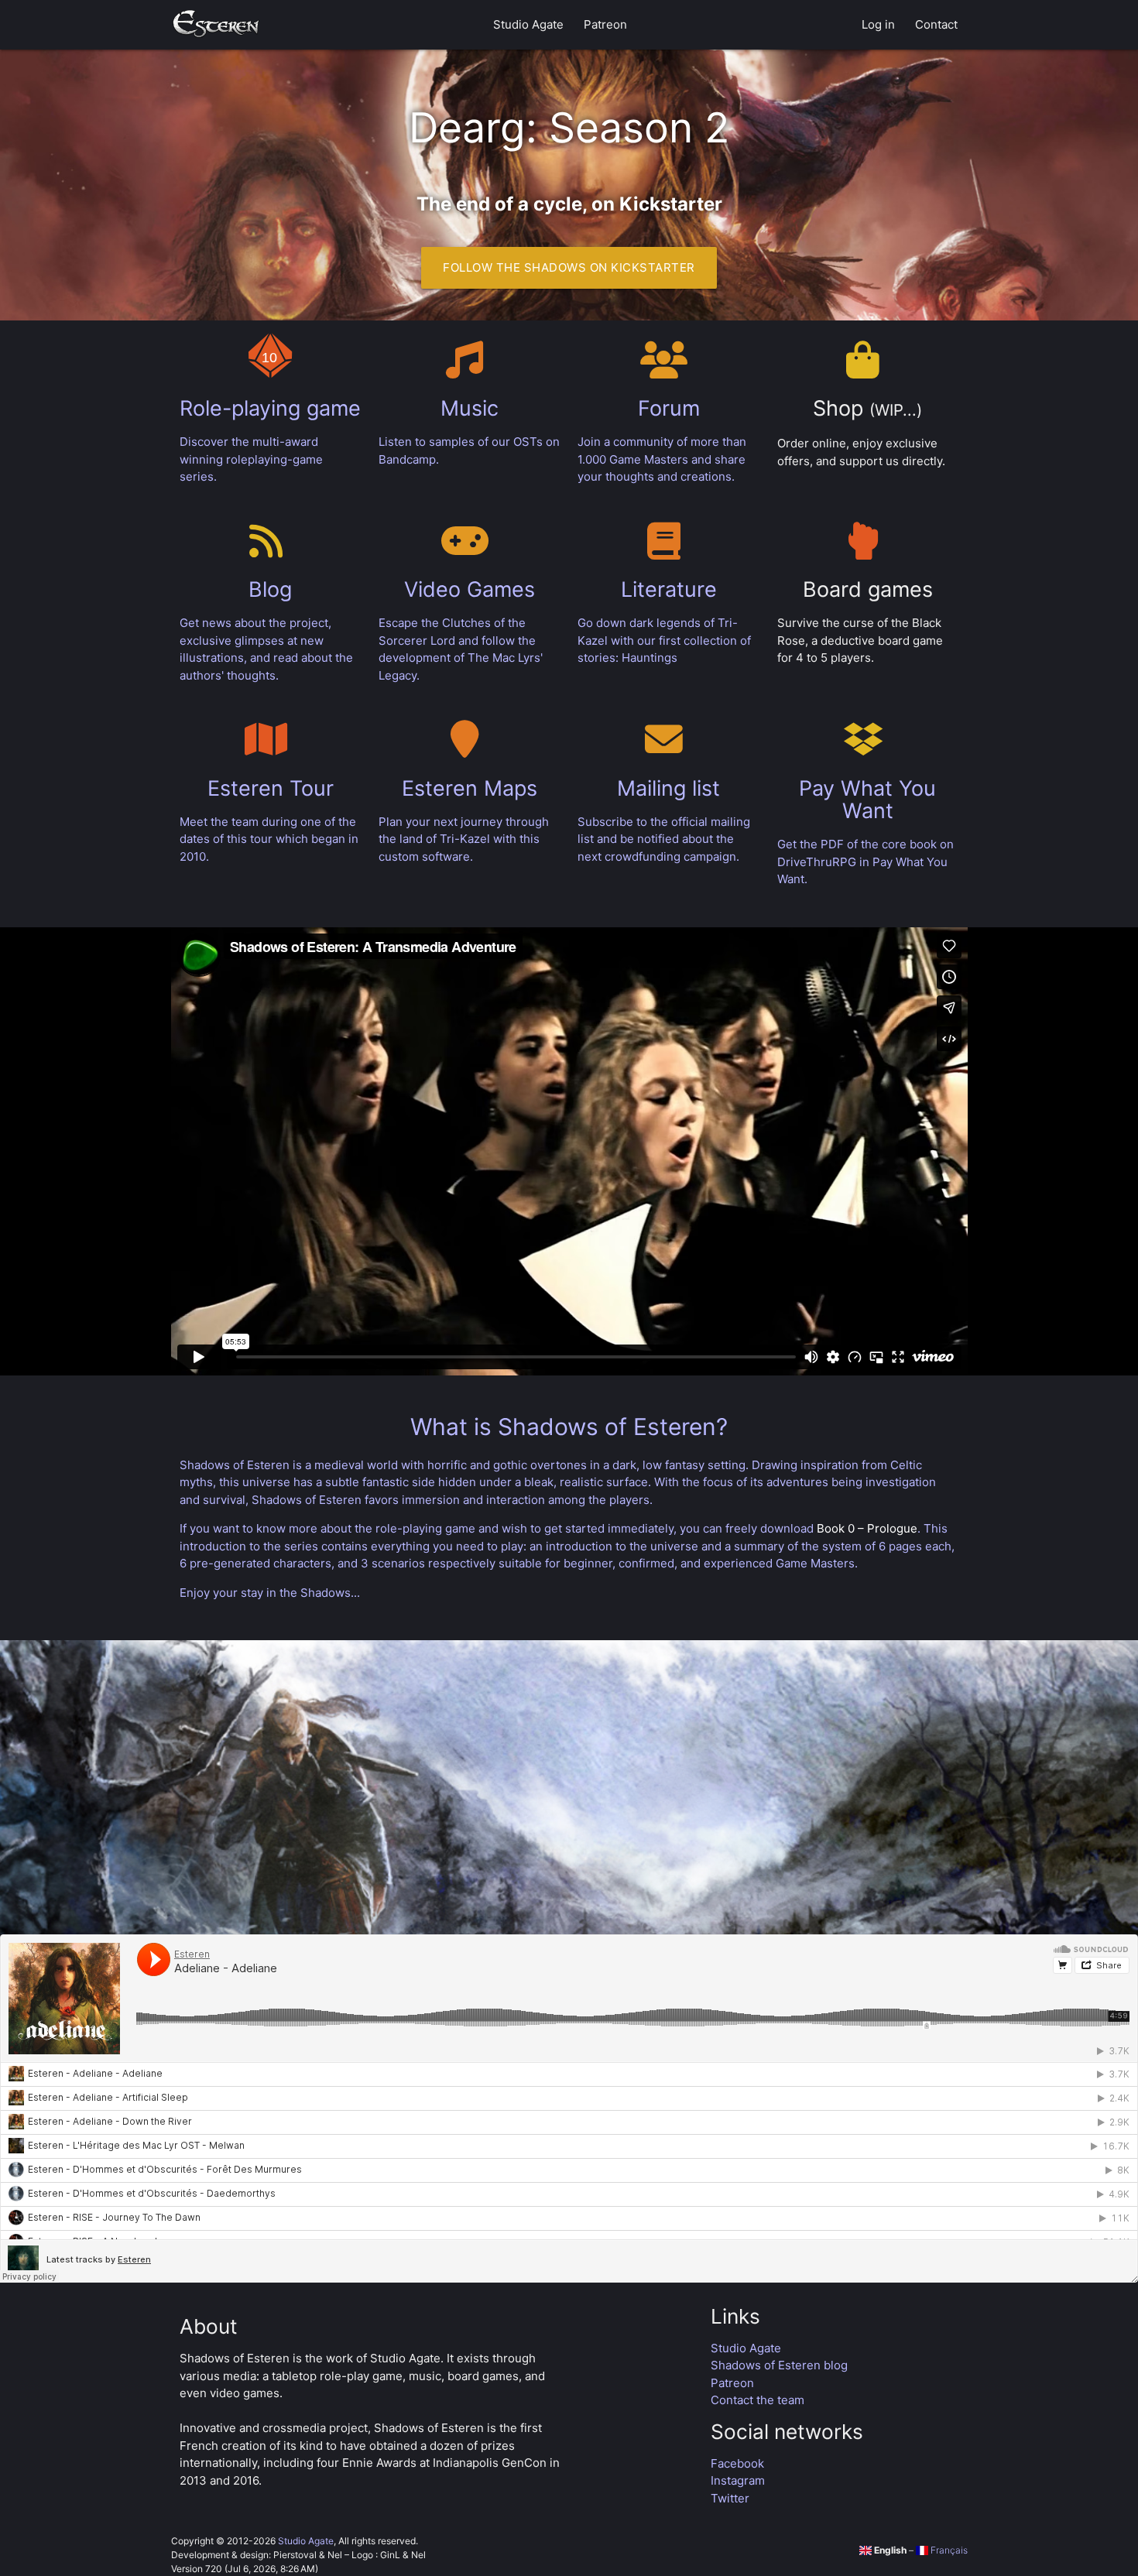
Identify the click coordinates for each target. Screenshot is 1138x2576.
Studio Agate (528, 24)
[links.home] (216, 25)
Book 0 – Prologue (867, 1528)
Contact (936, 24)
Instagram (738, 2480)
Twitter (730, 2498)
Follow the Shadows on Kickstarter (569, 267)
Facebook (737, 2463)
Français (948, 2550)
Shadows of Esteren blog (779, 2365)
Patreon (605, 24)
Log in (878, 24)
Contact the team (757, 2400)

*What you should do*. Write the material out again exactly as it appears, dropping the pictures.

*Solution for this task*.
Identify the click coordinates for each target. Screenshot is 1138x2576.
Studio Agate (528, 24)
[links.home] (216, 25)
Book 0 – Prologue (867, 1528)
Contact (936, 24)
Instagram (738, 2480)
Twitter (730, 2498)
Follow the Shadows on Kickstarter (569, 267)
Facebook (737, 2463)
Français (948, 2550)
Shadows of Esteren blog (779, 2365)
Patreon (605, 24)
Log in (878, 24)
Contact the team (757, 2400)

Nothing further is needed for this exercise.